Chapter 14

Thermal phenomena

Sudden changes of temperature have often been reported in house-haunting phenomena. What is the possibility of there being paranormally produced temperature changes brought about by the remote action of a subject on a thermometer or similar instrument? Some years ago a report was published by the American parapsychologist Gertrude Schmeidler(36) about the thermal effects produced by the psychic Ingo Swann. It was shown that he was able to bring about resistance changes in a thermistor at distances of several metres. Some follow-up reports appeared, and one by Danish physicist Richard Mattuck(37) concerned the rising of mercury in a thermometer brought about by a Danish metal-bender. These publications, together with numerous descriptions in the literature of temperature effects in seances and hauntings, led me to consider the possibility that during metal-bending events there might be changes of temperature. Jean-Pierre Girard has been reported to have affected liquid crystal paint at a distance of several metres.(38) The changes of colour exhibited by these recently developed paints under temperature variation present an attractive goal to the psychic.

Temperature is a measure of the mean of the random speeds of motion in solids, liquids and gases, so that the elevation of temperature may not itself represent a primary physical phenomenon. For example, a shock wave produced by impact dissipates its energy in the form of a rise in temperature, and the action of a compression piston on a gas has a similar effect. The normal bending of a metal is accompanied by a local change in its temperature, and the stretching (back) of such materials as rubber is accompanied by a fall in temperature.

Resistive strain gauges are temperature-compensated; that is, they are designed so that the resistance is invariant to small changes of temperature. Therefore our dynamic strain signals are not due simply to small changes of temperature. However, the dynamic strain pulses are probably accompanied by minute local temperature changes, to which the gauge would not respond.

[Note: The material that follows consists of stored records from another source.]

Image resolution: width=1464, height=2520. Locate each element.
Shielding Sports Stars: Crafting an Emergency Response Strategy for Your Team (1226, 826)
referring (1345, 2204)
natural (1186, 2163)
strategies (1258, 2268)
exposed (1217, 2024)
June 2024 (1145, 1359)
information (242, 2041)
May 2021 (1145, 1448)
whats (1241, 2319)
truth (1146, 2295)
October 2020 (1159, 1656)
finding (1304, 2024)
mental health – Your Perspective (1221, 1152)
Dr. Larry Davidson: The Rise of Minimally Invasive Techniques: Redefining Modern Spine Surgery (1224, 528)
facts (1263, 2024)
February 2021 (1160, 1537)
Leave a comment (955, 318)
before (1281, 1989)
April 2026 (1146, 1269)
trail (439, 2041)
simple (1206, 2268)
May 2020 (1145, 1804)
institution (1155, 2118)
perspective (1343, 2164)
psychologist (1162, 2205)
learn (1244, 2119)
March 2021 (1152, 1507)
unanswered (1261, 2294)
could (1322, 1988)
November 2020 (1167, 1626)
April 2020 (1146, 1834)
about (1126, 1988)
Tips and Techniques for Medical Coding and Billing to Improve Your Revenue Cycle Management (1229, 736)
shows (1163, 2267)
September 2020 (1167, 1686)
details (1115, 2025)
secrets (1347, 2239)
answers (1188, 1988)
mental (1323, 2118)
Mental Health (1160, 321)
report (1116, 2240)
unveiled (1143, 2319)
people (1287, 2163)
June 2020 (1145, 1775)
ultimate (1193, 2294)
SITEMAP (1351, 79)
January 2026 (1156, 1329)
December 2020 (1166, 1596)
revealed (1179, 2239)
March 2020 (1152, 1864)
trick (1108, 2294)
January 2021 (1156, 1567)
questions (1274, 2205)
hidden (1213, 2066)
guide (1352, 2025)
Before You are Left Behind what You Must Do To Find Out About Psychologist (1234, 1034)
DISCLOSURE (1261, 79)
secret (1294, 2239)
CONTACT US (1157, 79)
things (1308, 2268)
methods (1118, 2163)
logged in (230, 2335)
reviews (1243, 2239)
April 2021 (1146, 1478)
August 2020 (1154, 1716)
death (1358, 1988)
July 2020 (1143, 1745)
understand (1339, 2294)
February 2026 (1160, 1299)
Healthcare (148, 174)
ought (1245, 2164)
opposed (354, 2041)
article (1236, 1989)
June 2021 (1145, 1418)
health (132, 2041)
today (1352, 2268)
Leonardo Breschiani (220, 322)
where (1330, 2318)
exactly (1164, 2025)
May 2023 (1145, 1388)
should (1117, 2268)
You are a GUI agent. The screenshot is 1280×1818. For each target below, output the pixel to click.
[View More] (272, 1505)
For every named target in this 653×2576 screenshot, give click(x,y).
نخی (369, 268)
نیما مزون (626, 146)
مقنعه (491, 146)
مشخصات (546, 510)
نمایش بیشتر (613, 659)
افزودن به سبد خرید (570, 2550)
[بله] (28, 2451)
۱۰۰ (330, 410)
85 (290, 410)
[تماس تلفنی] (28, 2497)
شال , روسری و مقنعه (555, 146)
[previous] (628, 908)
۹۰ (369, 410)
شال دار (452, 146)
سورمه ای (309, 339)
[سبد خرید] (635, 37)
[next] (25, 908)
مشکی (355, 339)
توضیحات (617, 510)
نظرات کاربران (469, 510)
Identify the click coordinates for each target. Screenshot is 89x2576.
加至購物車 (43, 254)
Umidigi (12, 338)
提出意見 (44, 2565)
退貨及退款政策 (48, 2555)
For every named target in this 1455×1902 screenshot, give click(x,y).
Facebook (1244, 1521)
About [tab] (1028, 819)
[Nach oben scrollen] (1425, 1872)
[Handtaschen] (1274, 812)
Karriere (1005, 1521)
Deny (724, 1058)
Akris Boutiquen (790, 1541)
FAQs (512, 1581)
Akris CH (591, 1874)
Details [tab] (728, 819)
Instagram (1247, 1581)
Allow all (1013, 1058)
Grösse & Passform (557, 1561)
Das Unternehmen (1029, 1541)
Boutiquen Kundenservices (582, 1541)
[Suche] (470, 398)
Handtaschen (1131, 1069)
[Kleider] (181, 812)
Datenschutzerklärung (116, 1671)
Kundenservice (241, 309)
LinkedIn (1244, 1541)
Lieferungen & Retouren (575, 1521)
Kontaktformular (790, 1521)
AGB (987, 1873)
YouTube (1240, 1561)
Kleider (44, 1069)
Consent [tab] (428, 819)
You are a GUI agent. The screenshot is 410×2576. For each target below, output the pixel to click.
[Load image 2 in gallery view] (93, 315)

There are well-known devices, including thermistors, whose electrical resistance is very sensitive to temperature, but very much less sensitive to strain. If we wish to investigate the possible existence of temperature changes during metal-bending, such devices can be attached to metal specimens and chart-records made of the time variation of their resistance. I carried out such experiments with Stephen North, using the temperature gauge type STG 50D made by Micro-Measurements Inc. The sensor, which is formed of a nickel filament enclosed in epoxy-resin and glass fibre, has a nominal resistance of 50 Ohm and was used with resistive compensation in our standard 120 Ohm arm bridge. Resistive strain gauges were also mounted on the metal specimen, and strain pulses were recorded during the sessions, including a permanent bend.

I have at no time in these sessions observed any sudden temperature change at a thermal sensor. The high thermal conductivity of the metal specimen makes it possible to detect temperature changes over an area rather wider than that of the thermal sensor, whose dimensions are 12 X 9 mm. The sensitivity of the equipment is such that changes of less than one-fiftieth of a degree could be detected. Thus the proximity of the subject’s hands, and local air currents, were both detectable as relatively gradual temperature changes. Stephen North soon understood the magnitude of these effects and succeeded in keeping sufficiently far from the sensor to avoid serious interference. No dynamic signals of any significance were recorded on the temperature charts during these sessions, although strain pulses were recorded. I have not pursued thermal sensor studies in extenso because of the initial absence of signals; but it seems unlikely that anything more than highly locaised temperature effects are produced by metal-benders.
However, this is not evidence that there are not minute local secondary temperature changes occurring when the resistive strain gauges receive dynamic strain pulses. Italian physicists have reported macroscopic temperature rises in specimens stroked manually by metal-bender Orlando Bragante.

It has been remarked by Dr Crussard that some structural changes instigated by Jean-Pierre Girard would have required a temperature of 600°C to bring them about. It might be inferred that locaised regions of high temperature existed at points in the metal. Further evidence comes from magnetization data.

One reason why an elevated temperature can bring about a structural change is that chemical and physical reaction rates in general increase exponentially with temperature; thus if one structure is being formed continually but immeasurably slowly at room temperature, then an elevated temperature will favour its rapid formation. A familiar situation is that one structure is the most stable when the atoms are in faster motion, and another structure is the most stable when they are moving more slowly; the conversion from one to another is known as a phase transition. But the onset of fast motion does not imply the immediate attainment of local thermodynamic equilibrium. There are non-equilibrium ways of inducing structural change – for example, bombardment with nuclear radiation – which are effective without inducing much heat. If the psychic induction of structural change is a non-equilibrium process, then the paranormal production of temperature is only a secondary phenomenon; the atomic events leading to the structural change should be regarded as the primary phenomenon.